Jeff Schell was born in Antwerp, Belgium on 20 July 1935 and graduated from the State University of Gent (Belgium), where he studied zoology. He got his PhD on the subject of comparative biochemistry after periods at Gent and Utrecht (The Netherlands). After postdoctoral research in London, Bethesda (USA) and Toronto (Canada), he became an Associate Professor and Director of the department of General Genetics at the State University of Gent in 1967. In 1970 he became a Full Professor. In 1978 he was appointed as Director of the Department of Genetic Principles of Plant Breeding at the Max-Planck-Institute for Plant Breeding at Cologne, Germany, and was appointed as C4 Professor at the Institute of Genetics of the University of Cologne. Further, from 1993 to 1999 he was nominated as a Professor of the College de France, Paris. He officially retired from the position of Director at the Max-Planck-Institute in 2000.

Because of his fundamental contributions to our scientific community, he was nominated for membership of innumerable academic societies and was honoured with various prizes. Among them, I only mention his receipt of the Japan International Prize together with Professor Marc Van Montagu in 1998.

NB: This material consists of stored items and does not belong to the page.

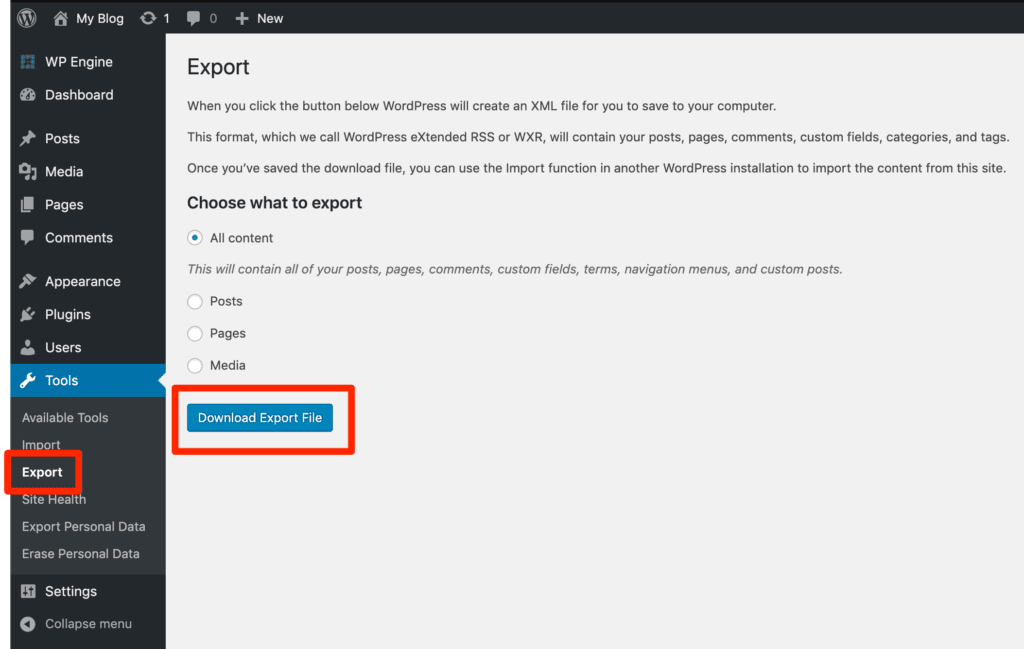Click the updates refresh icon
The image size is (1024, 649).
coord(149,18)
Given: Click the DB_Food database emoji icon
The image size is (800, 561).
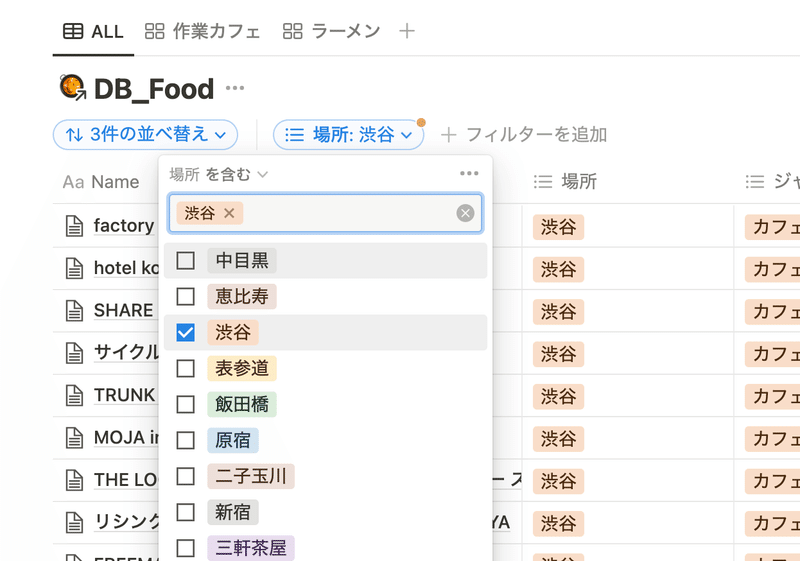Looking at the screenshot, I should tap(72, 88).

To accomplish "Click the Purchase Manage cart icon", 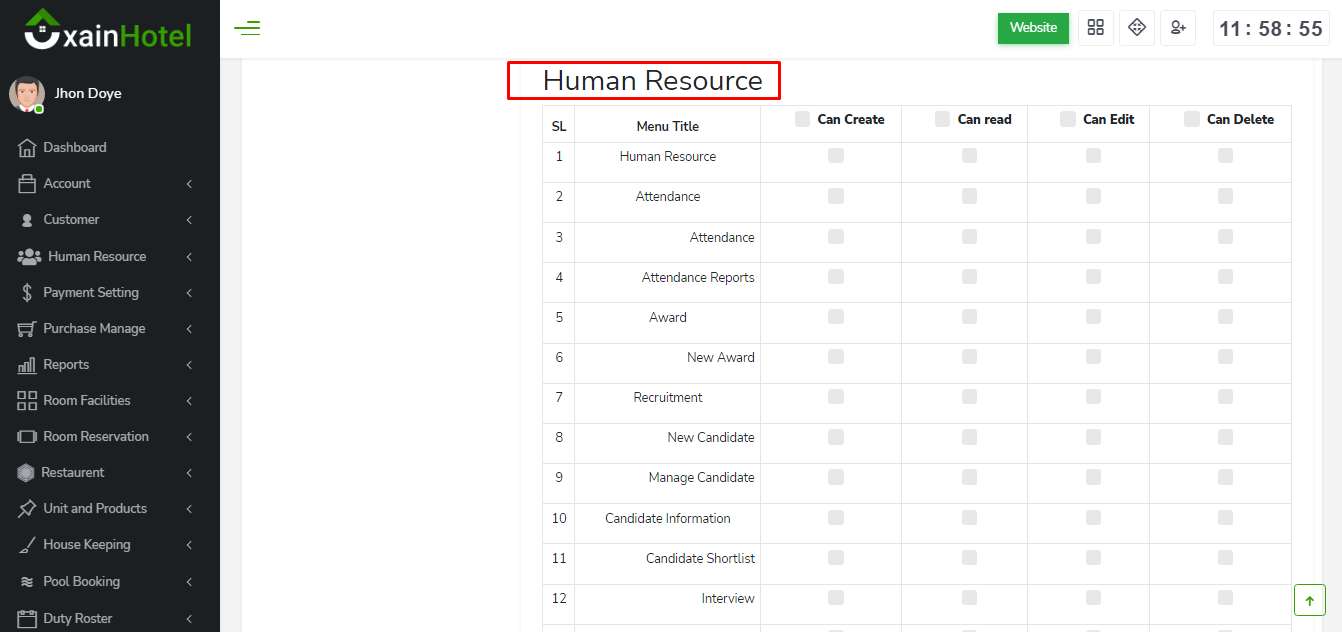I will (27, 329).
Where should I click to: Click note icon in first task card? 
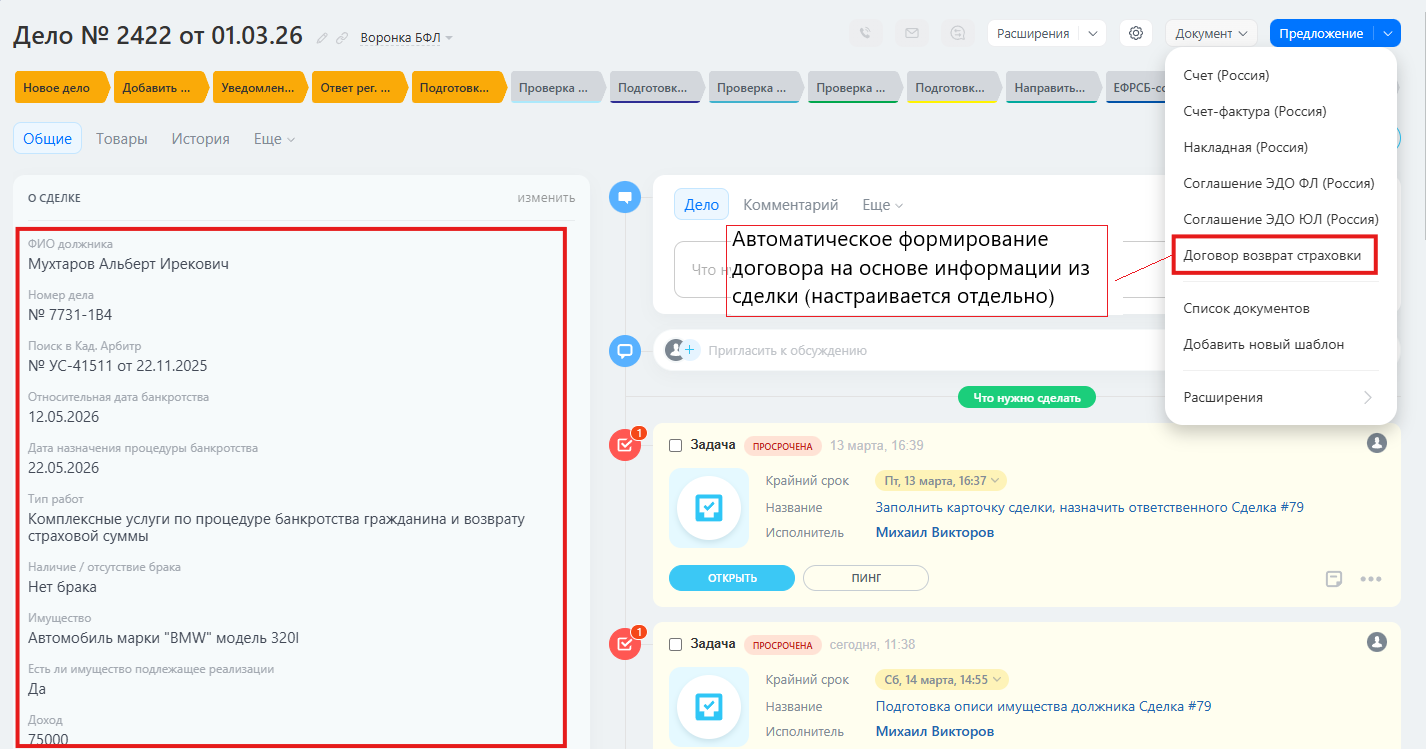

At the recent Board Members' meeting of the Botanical Society of Japan chaired by the President, Professor Tsuneyoshi Kuroiwa, we decided to express our deepest gratitude for his contributions to plant sciences in Japan. To name only one occasion, Jeff Schell was a plenary lecturer at the International Botanical Congress at Yokohama, 1995. In fact, he loved to come to Japan and interacted with many people during his visits. When we last met at the EMBO Members' Meeting at Oslo in October 2002, he told me that he was no longer able to travel to Japan because of his physical difficulties.

So, on behalf of the Botanical Society of Japan, I thank Professor Schell for his always-constructive involvement in our activities.